Syrian activists and Western officials say that like the
unregistered arms transfers organized by other Arab states, the shipments from
Libya have been very large but have not kept up with the enormous rebel
ammunition expenditures each day.
And most of the weapons have been relatively light,
including rifles, machine guns, rocket-propelled grenades, small arms
ammunition and mortar rounds.
But the Libyan influx appears to account for at least a
portion of the antitank weapons seen in the conflict this spring, including
Belgian-made projectiles for M40 recoilless rifles and some of the Russian-made
Konkurs-M guided missiles that have been destroying Syrian tanks in recent
months.
Syrian rebels, working with Qatari backers and the
Turkish government, have developed a system for acquiring and distributing
Libya’s excess stock, Syrian activists and rebels said.
Orders are placed and shipments arranged through the
staff of the Supreme Military Council of the Free Syrian Army, a Western-backed
opposition committee that was formed in Turkey late last year.
Safi Asafi, a coordinator commander active on Syria’s
northern borders, one of the unofficial gates for weapons shipment to the
opposition, said that rebel groups seeking Libyan arms approach the council to
arrange the deals.
“Any fighting
group in Syria that wants weapons from Libya will go to the staff asking for
the approval from the Turkish authorities involved in the transfer, then gets
it, the weapons arrive in Syria, and everyone gets his due share,” he said.

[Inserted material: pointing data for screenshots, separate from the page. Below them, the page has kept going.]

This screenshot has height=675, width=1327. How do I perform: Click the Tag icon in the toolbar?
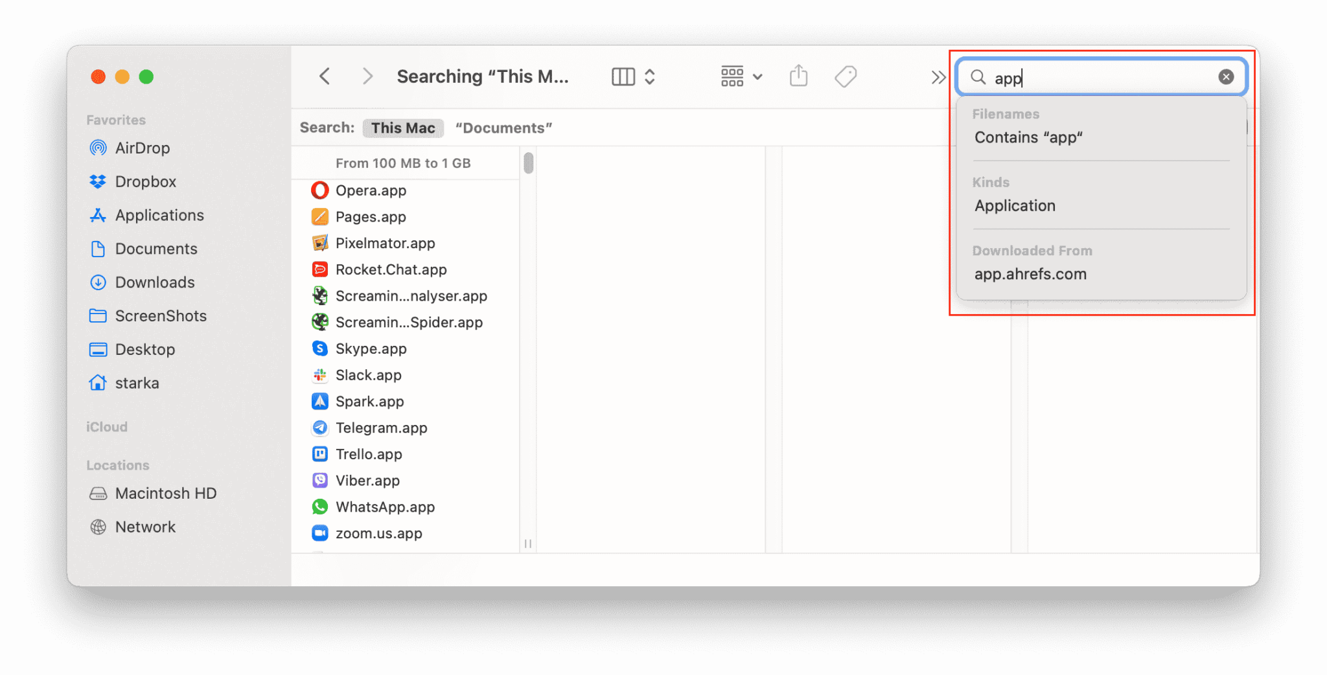pyautogui.click(x=846, y=76)
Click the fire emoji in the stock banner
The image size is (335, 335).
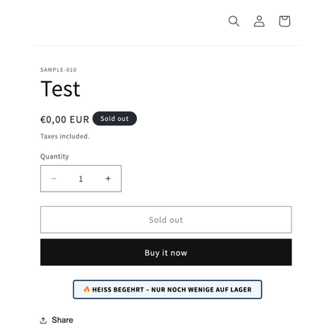point(86,289)
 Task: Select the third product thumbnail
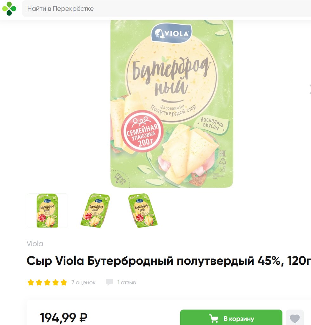coord(143,211)
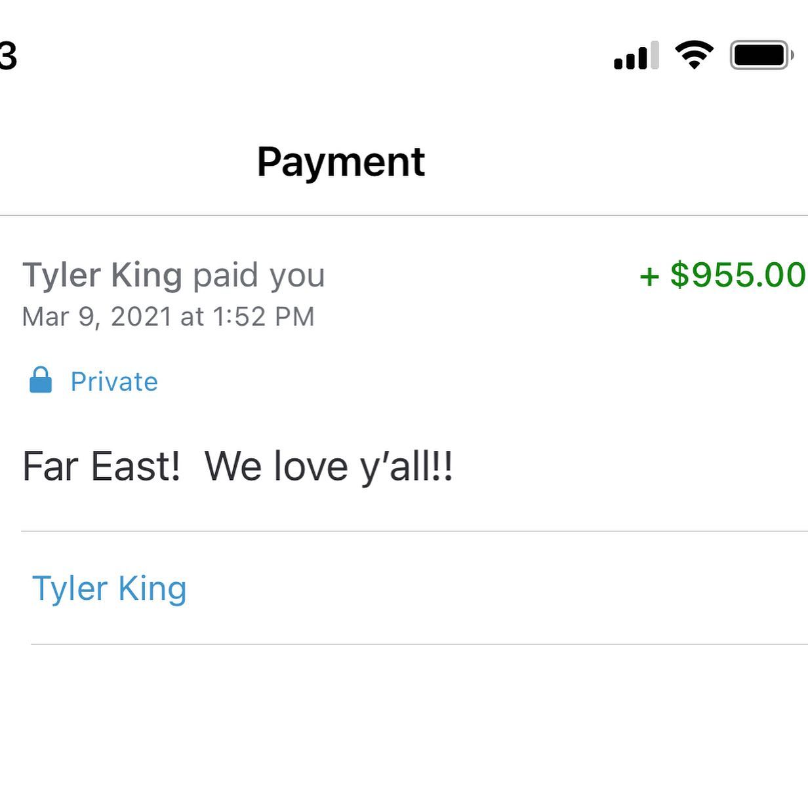Tap the "Far East!" note text
808x801 pixels.
point(101,467)
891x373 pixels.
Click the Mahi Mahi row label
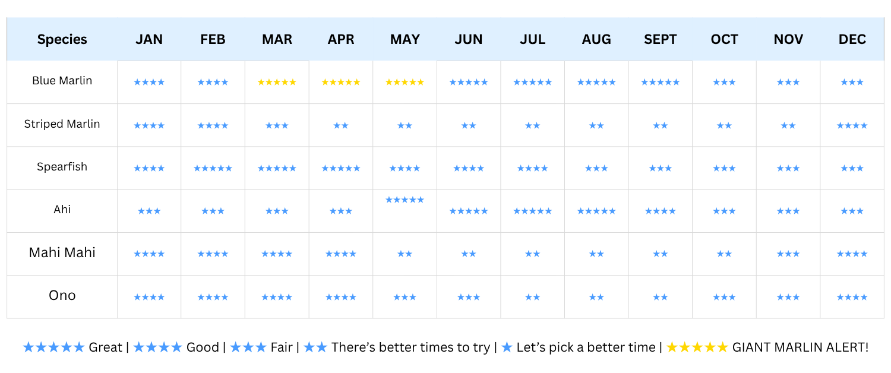[x=62, y=252]
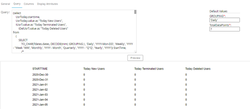Click the 2021-Jan-03 date cell
This screenshot has width=250, height=109.
coord(40,95)
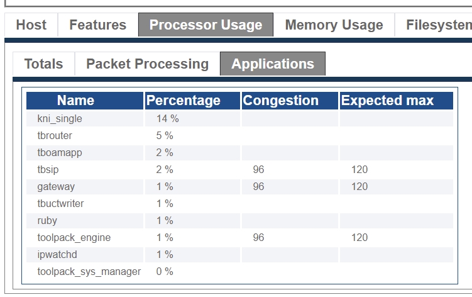Viewport: 472px width, 297px height.
Task: Click the Percentage column header
Action: coord(184,101)
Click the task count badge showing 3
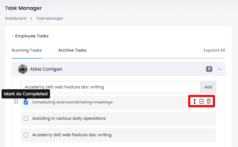 209,69
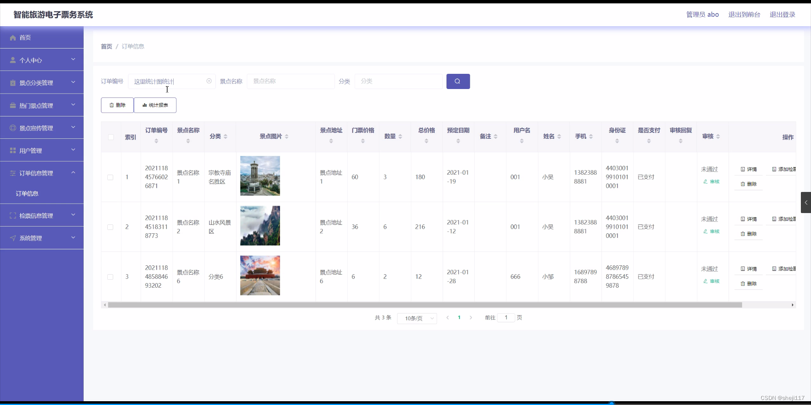
Task: Click the scenic spot thumbnail in row 2
Action: point(260,225)
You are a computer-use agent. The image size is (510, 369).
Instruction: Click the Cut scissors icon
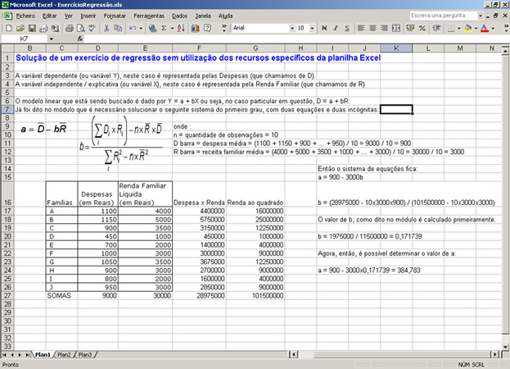coord(106,28)
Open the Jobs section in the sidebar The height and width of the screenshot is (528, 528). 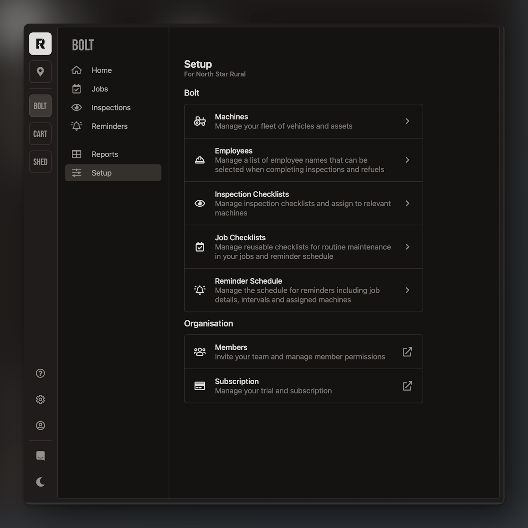[99, 89]
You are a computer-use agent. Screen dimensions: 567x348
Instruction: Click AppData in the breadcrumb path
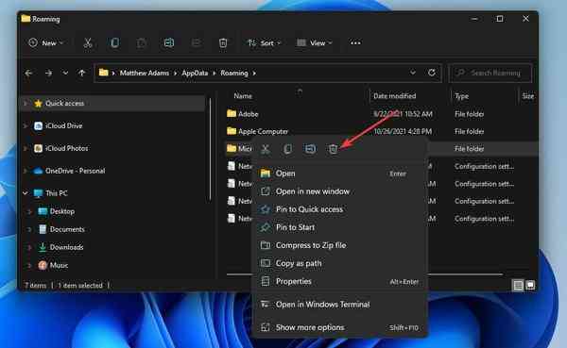point(195,73)
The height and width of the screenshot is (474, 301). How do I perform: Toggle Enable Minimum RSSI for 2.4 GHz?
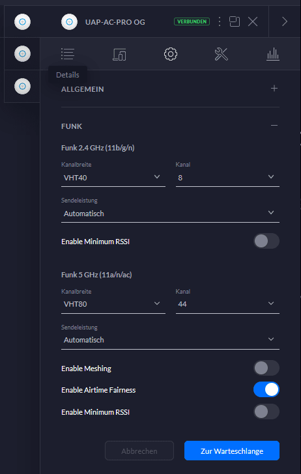tap(266, 241)
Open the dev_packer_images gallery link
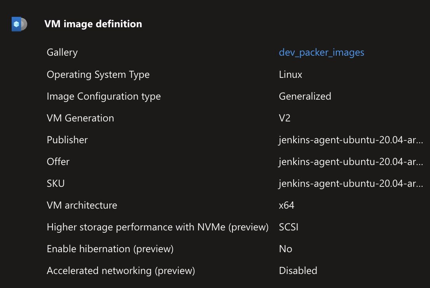This screenshot has height=288, width=430. [x=322, y=52]
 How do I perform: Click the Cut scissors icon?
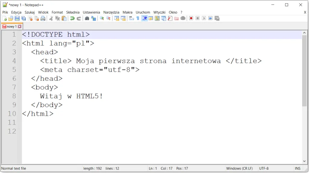(x=51, y=18)
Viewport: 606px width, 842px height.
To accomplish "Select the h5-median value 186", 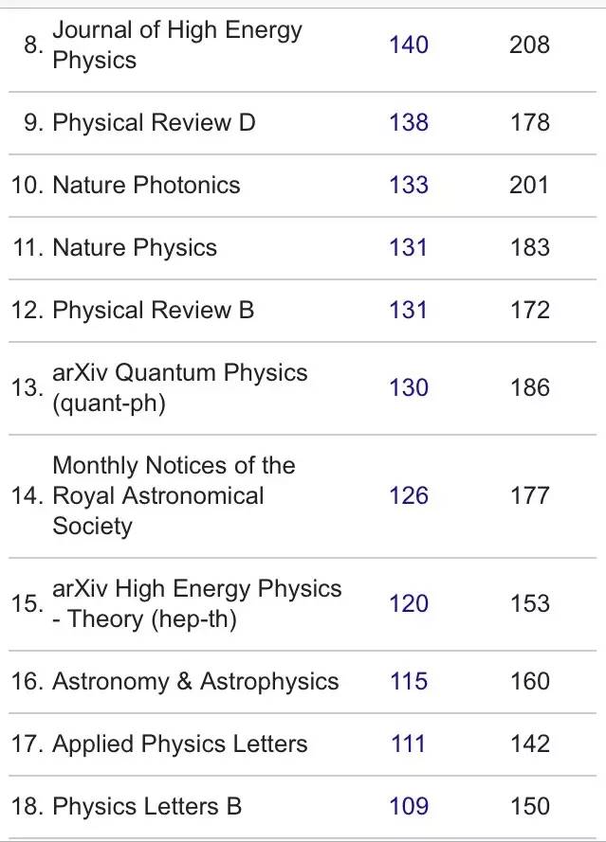I will point(529,387).
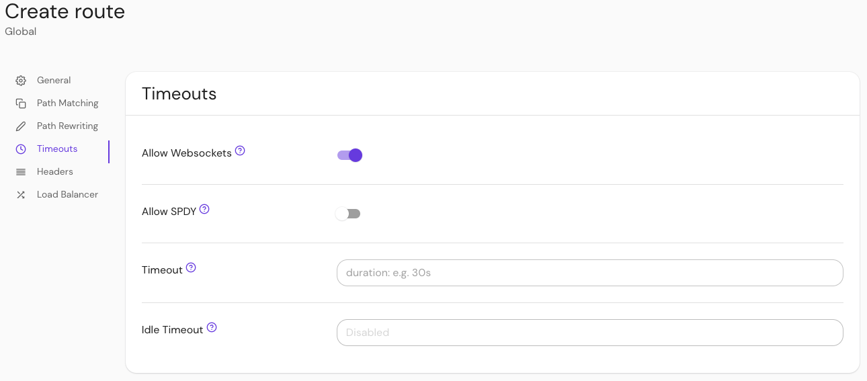Open the Path Matching section
867x381 pixels.
[x=67, y=103]
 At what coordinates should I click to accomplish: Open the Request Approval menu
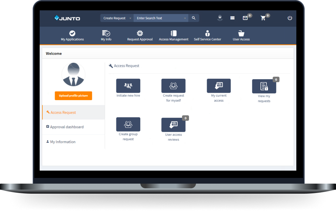(140, 36)
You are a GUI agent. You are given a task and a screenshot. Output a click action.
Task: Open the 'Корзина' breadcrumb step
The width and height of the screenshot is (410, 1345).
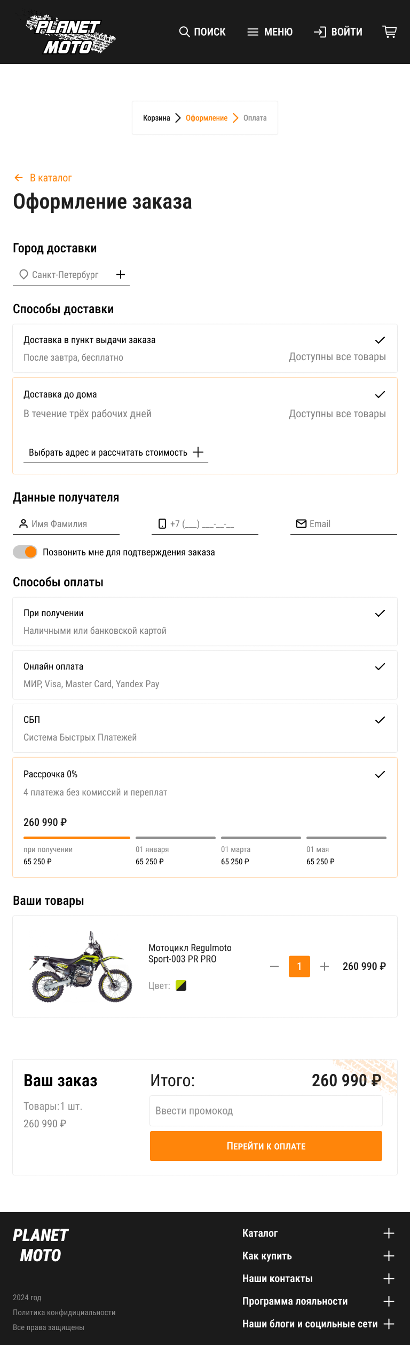coord(156,117)
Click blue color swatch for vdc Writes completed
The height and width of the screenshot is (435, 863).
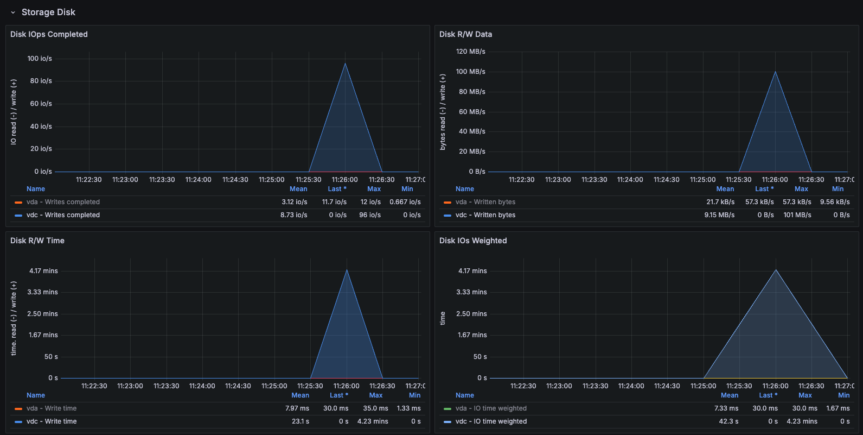pyautogui.click(x=18, y=216)
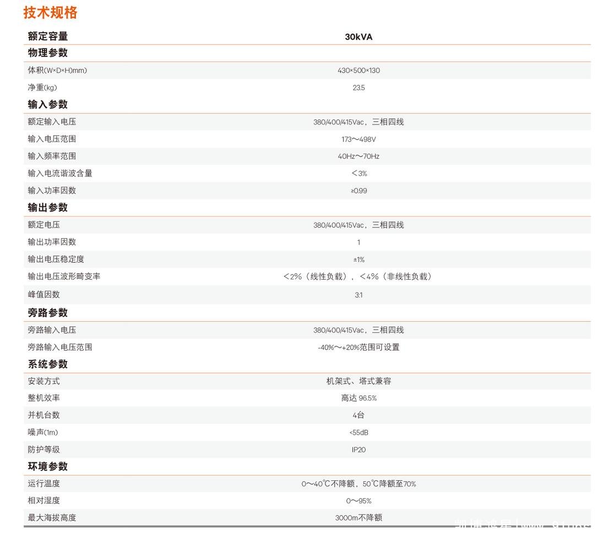Screen dimensions: 614x536
Task: Select the -40%~+20%范围可设置 bypass range text
Action: tap(358, 348)
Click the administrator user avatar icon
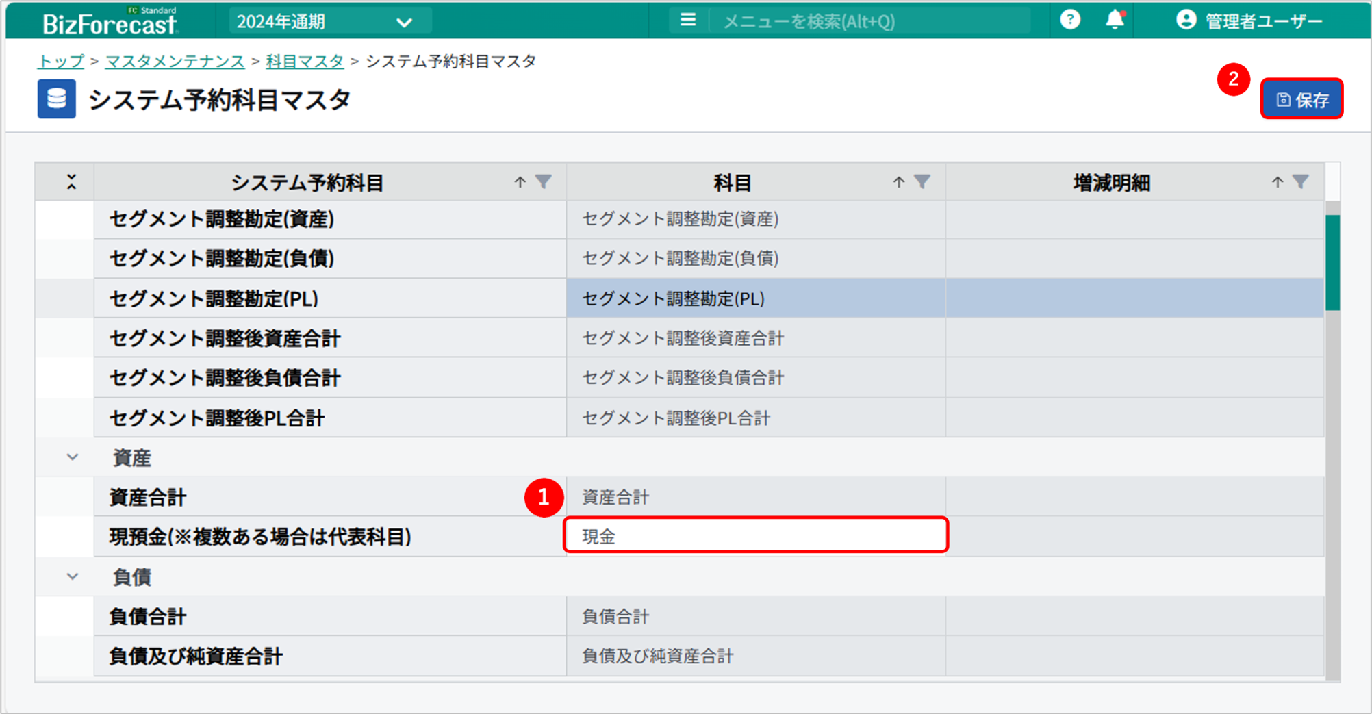This screenshot has height=714, width=1372. click(x=1186, y=21)
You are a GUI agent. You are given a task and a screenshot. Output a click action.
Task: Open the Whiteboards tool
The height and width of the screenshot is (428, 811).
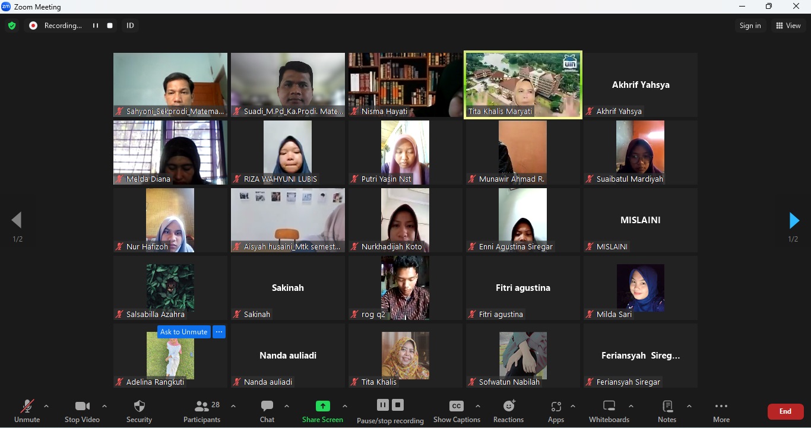609,411
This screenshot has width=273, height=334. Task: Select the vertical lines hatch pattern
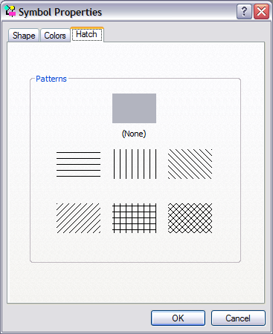135,164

By one common formula, Mr. Asafi said, the staff will
take 20 percent of the weapons designated for individual groups and distribute
them to others. But the ratio can fluctuate, he said, depending on the group’s
stature and influence, and less powerful groups sometimes yield a larger cut.
The Supreme Military Council generally does not
distribute weapons to blacklisted or extremist groups, Syrian activists said,
but these groups have little trouble acquiring the weapons once the arms enter
Syria, often buying them directly from groups that receive the council’s
support.
Signs of munitions from the former Qaddafi stockpile are
readily visible.
Late last month The New York Times found crates, storage
sleeves and spent cartridge cases for antitank rounds from Libya in the
possession of Ahfad al-Rasul, a prominent group fighting the government and
aligned with the Supreme Military Council.
The crates were immediately identifiable because they
were painted with a distinctive symbol — 412 inside a triangle — that has been
used by many manufacturers, including in China, the Soviet Union, Russia, North
Korea and Belgium, to mark ordnance shipments designated for Colonel Qaddafi.
Stenciling on the crates’ sides declared their original
destination in 1980: the “Socialist Peoples Libyan Arab Jamahirya.”